Rowan: The British Council Digital Library offer was launched in 2017, to address the demand for our library memberships from cities where physical centres weren’t present. Our Digital Library members can access over 3,000 magazines and 8,000+ e-newspapers from 100 countries. Members can read and download over 2,000+ journals from JSTOR, 15,000+ from ProQuest Central and access 3,00,000+ resources on EBSCO. We also continue to engage our members through regular events for young adults such as management workshops, storytelling and creative writing courses, lively Reading Club and Conversation Club sessions. Our digital library app – My LOFT (My Library on Fingertips), launched in 2020 for Android and iOS, offers a seamless and interactive customer journey that pulls together our content in one place and allows members to build their own library collection.

Can you shed some light on the economic impact of activating these soft power assets in the Season of Culture this year?

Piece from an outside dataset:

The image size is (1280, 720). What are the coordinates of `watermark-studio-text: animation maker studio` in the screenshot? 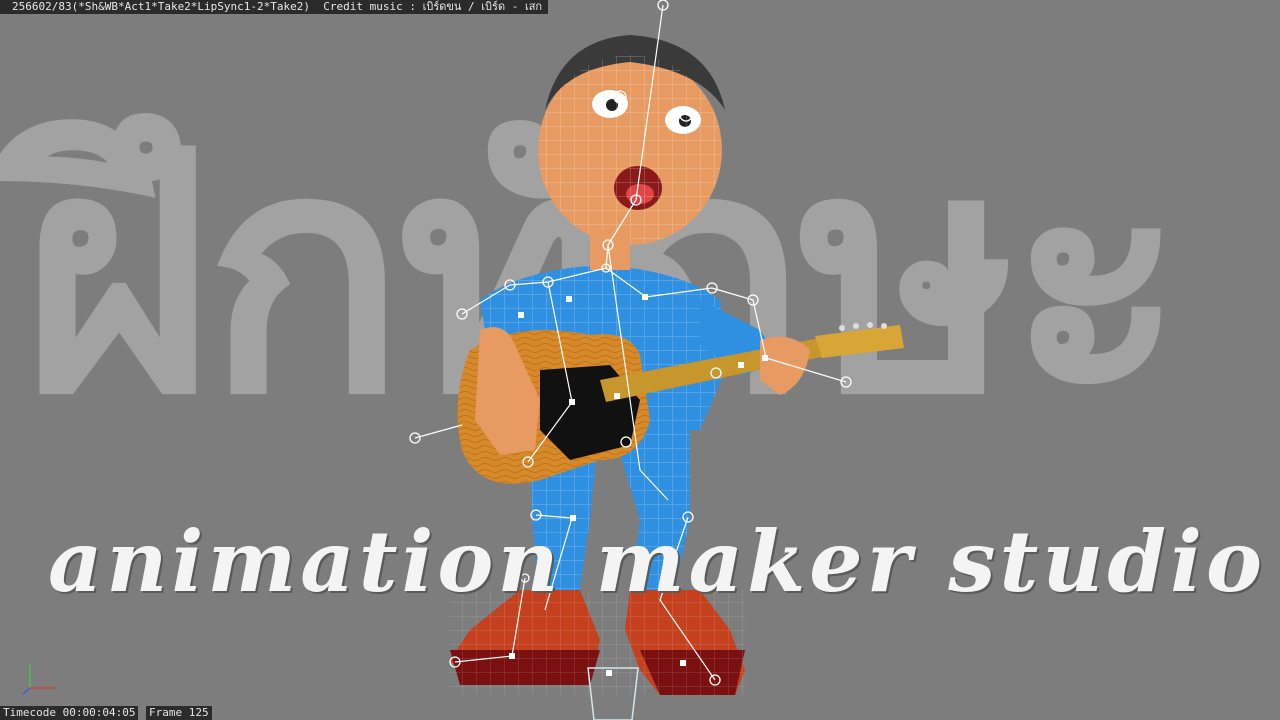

Jonathan: If I may just maybe take us back a step in terms of our thinking behind the Season. The key thing is mutuality, the benefit to both the arts organisation and the artists who are part of the season in both India and the UK. Last year, when we announced our plans for the programme, we did a call out for applications and had over 115 applications, principally from those in India to partner with organisations in the UK. We now have 40 partnerships that form part of the Season from there, and 1,400 artists who will be working on different projects. And really, that is the important part of it. It is the relationships, the work that they create together, whether it is exhibitions, theater, festivals, crafts, music or films, the relationships have deepened the understanding of each others' cultures. And the credit economy flows from that. When we think of the "Creative Economy" in the longer term, we hope that these key partnerships will go beyond the Season. It is how the cultural relationships are forged, formed and developed as a catalyst from the Season.